A consciência humana permanece como um dos enigmas mais fascinantes da ciência moderna. Apesar dos avanços tecnológicos e décadas de pesquisa intensiva, os neurocientistas ainda enfrentam desafios monumentais ao tentar explicar como a atividade elétrica e química do cérebro dá origem às nossas experiências subjetivas. Consequentemente, o campo da pesquisa sobre consciência encontra-se em uma encruzilhada crucial, dividido entre teorias concorrentes e metodologias inovadoras.

Marcello Massimini, neurofisiologista da Universidade de Milão, observa que a tensão no campo é palpável. Além disso, pesquisadores como Athena Demertzi da Universidade de Liège na Bélgica enfatizam que a consciência representa a tradução do mundo que experimentamos. Portanto, compreender este fenômeno tornou-se imperativo não apenas para a neurociência, mas para questões éticas emergentes envolvendo inteligência artificial e direitos animais.

A Evolução Histórica do Estudo da Consciência

Durante milhões de anos, a vida na Terra evoluiu de organismos unicelulares para criaturas complexas dotadas de cérebros sofisticados. Aproximadamente há 540 milhões de anos, durante a explosão cambriana, os ecossistemas tornaram-se competitivos e repletos de predadores e presas. Nesse contexto, a consciência pode ter surgido como uma ferramenta de sobrevivência essencial para navegar em ambientes complexos e processar informações sensoriais diversificadas.

Entretanto, o estudo científico da consciência permaneceu tabu até a década de 1990. Segundo Christof Koch, neurocientista e cientista-chefe da Tiny Blue Dot Foundation, era necessário ser aposentado, religioso ou filósofo para discutir o tema abertamente. Posteriormente, em 1990, Koch e o laureado Nobel Francis Crick publicaram um artigo revolucionário que estabeleceu as bases para o campo moderno da neurobiologia da consciência.
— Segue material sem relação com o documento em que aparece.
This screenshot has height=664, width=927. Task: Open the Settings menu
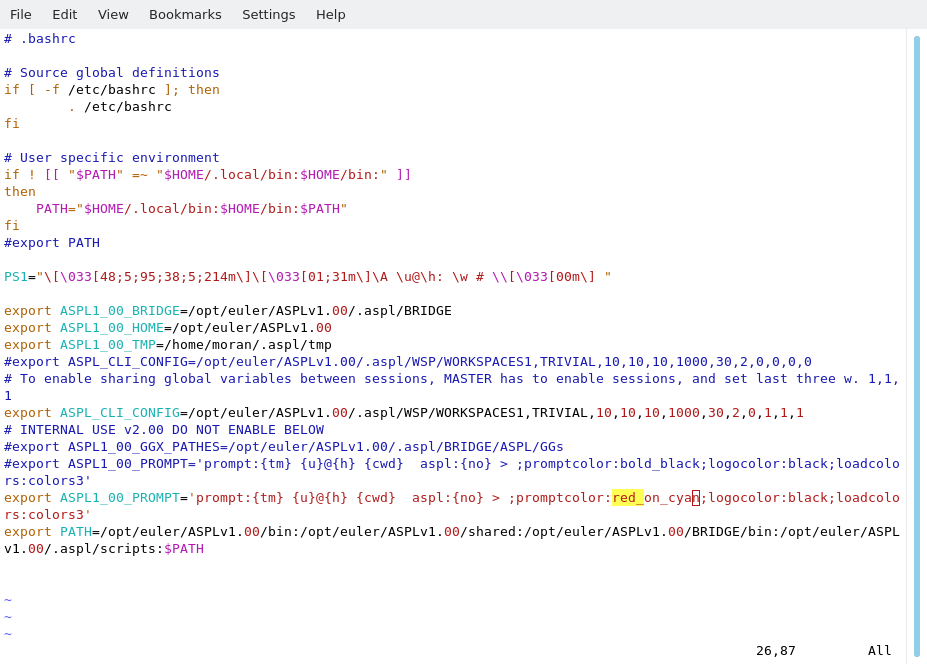tap(268, 14)
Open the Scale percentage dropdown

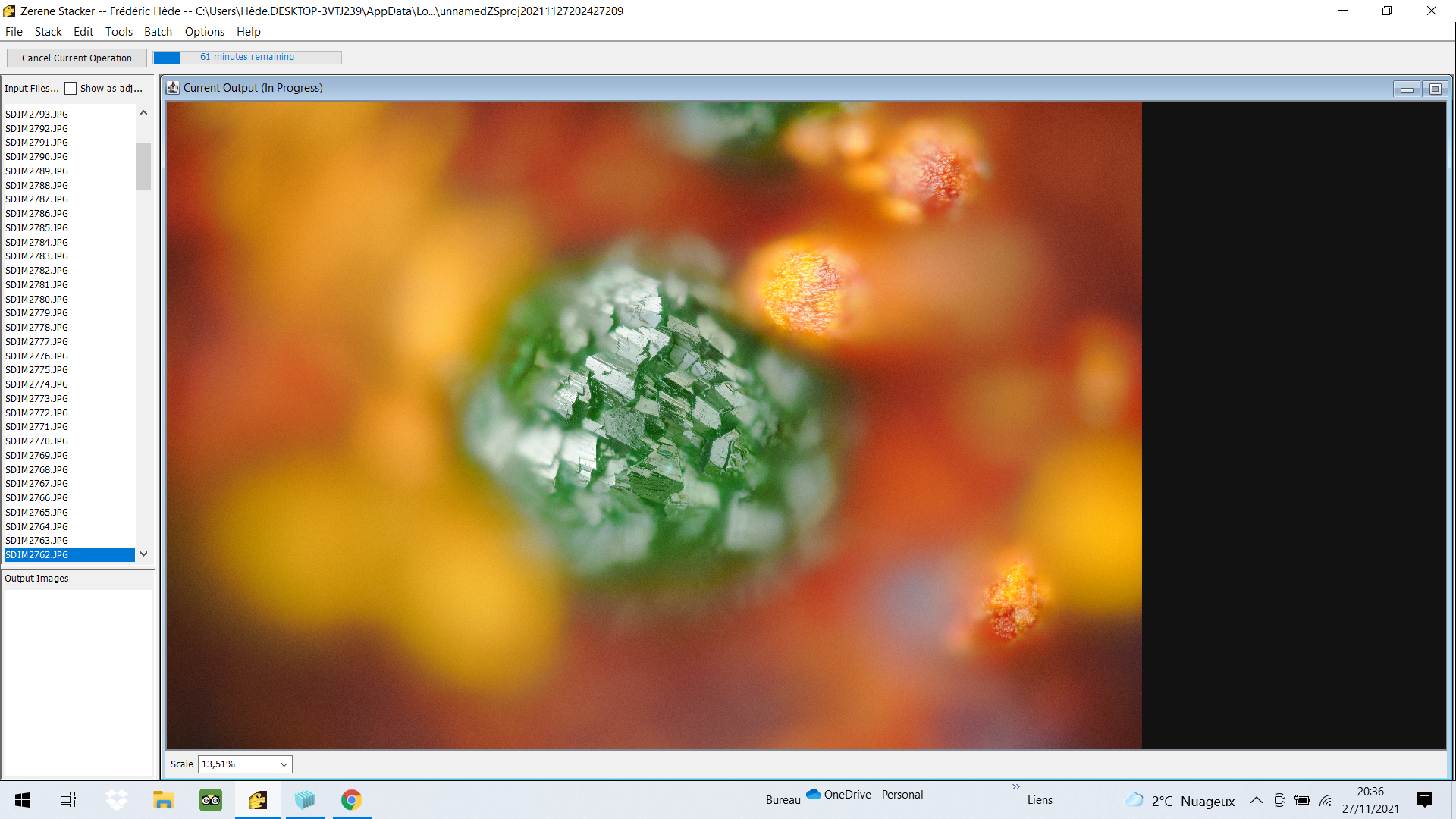click(x=245, y=764)
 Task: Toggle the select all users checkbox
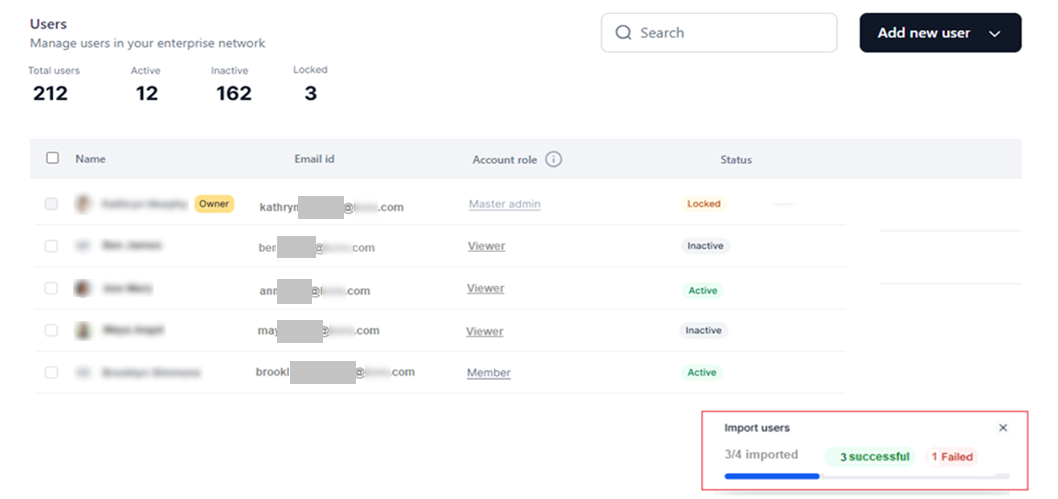pyautogui.click(x=53, y=158)
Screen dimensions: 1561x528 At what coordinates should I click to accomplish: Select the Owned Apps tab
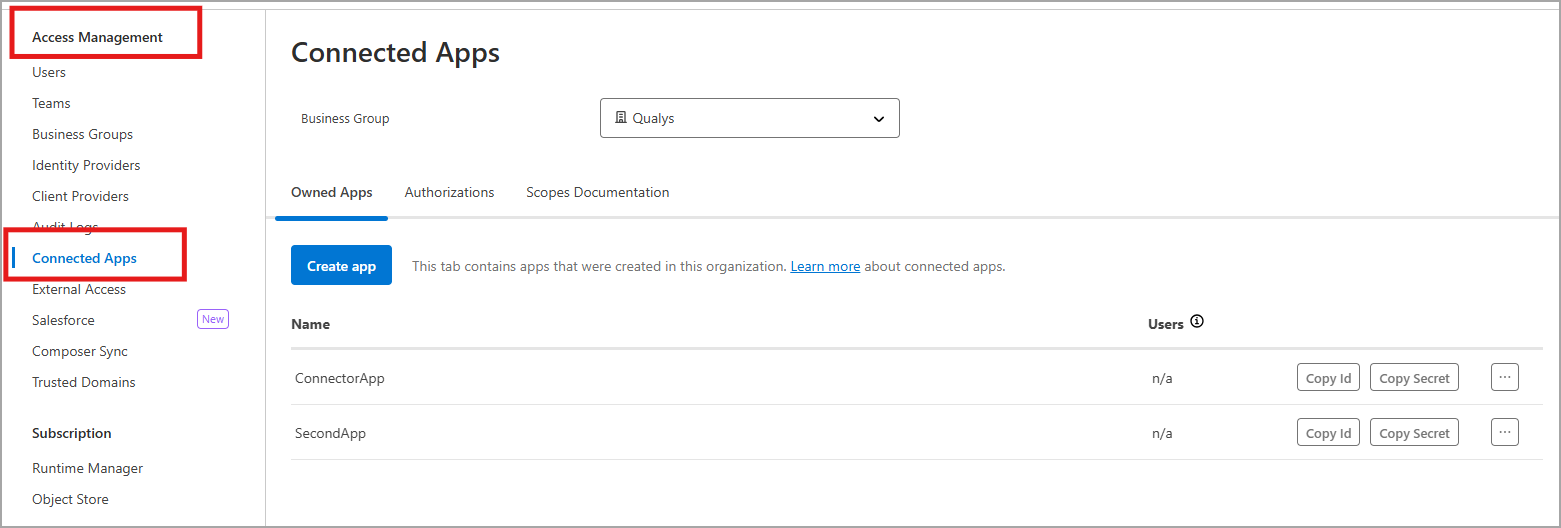pyautogui.click(x=331, y=192)
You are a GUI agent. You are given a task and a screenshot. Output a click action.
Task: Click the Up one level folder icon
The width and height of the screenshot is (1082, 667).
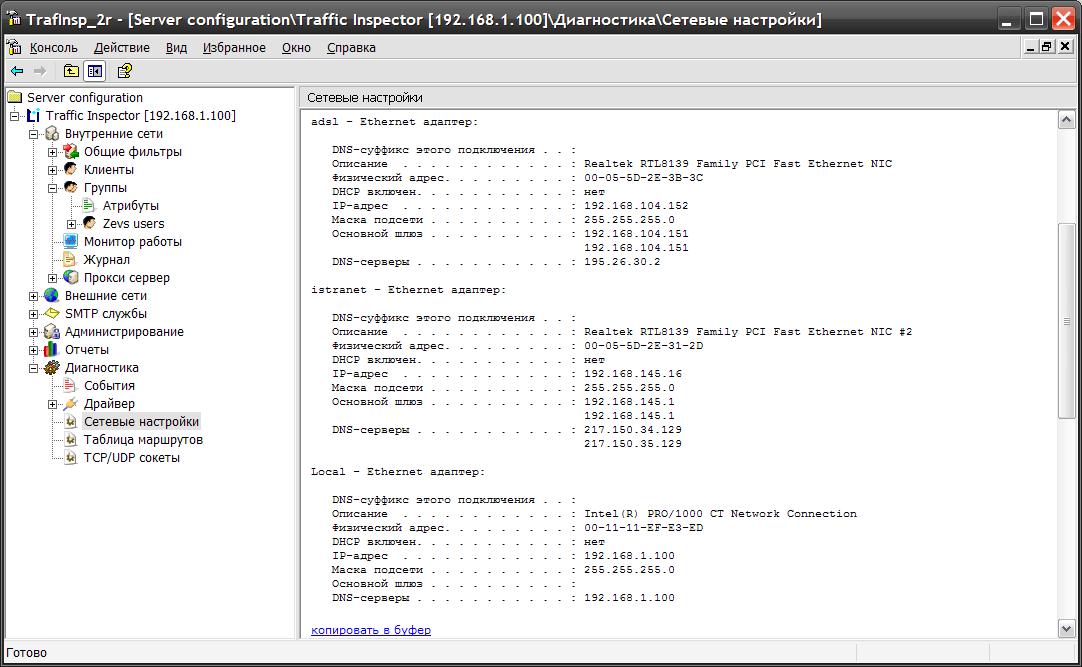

Simultaneamente, a invenção da ressonância magnética funcional (fMRI) proporcionou aos cientistas uma ferramenta poderosa para observar o cérebro em funcionamento. Através dessa tecnologia, tornou-se possível rastrear mudanças no fluxo sanguíneo cerebral e revelar quais regiões estão ativas durante tarefas específicas. Dessa forma, iniciou-se a busca pelos correlatos neurais da consciência, ou seja, os padrões de atividade cerebral associados às experiências conscientes.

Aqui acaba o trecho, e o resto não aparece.